Kalinga is a 2006 Indian Tamil-language film directed by Ram Prabha and produced by Paul Brothers. The film stars Bala and Nandana, while Janagaraj and Rajan P. Dev play supporting roles. The music was composed by D. Imman, and the film was released on 26 May 2006.

==Production==
In March 2005, scenes were shot amid the public at Neelangarai Beach in Chennai.

==Soundtrack==

Track listing
| No. | Title | Lyrics | Singer(s) | Length |
|---|---|---|---|---|
| 1. | "Mazhai Saaralai" | Viveka | P. Unnikrishnan |  |
| 2. | "Kadhale" | Muthu Vijayan | V. V. Prasanna |  |
| 3. | "Dhool Machi" | Muthu Vijayan | D. Imman |  |
| 4. | "Kaapathungo" | Viveka | Karthik |  |
| 5. | "Kooppiduda" | Victor Dass | Manikka Vinayagam, Grace Karunas |  |
| 6. | "Oruthi" | Pa.

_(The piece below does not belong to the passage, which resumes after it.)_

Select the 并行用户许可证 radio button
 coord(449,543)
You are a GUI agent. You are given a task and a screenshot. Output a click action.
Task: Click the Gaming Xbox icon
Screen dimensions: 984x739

Vijay | Madhu Balakrishnan |  |

==Reception==
Malini Mannath, a critic from Chennai Online, wrote "it's a more painful one for the audience to sit through it" and that "it's like the director had somewhere along the way lost track of his script and given up on his film". A reviewer from Cinesouth wrote "there was nothing worth mentioning" and that "except for a few rare scenes, none are worth mentioning and director Ram Prabha is indeed lucky to have got a producer".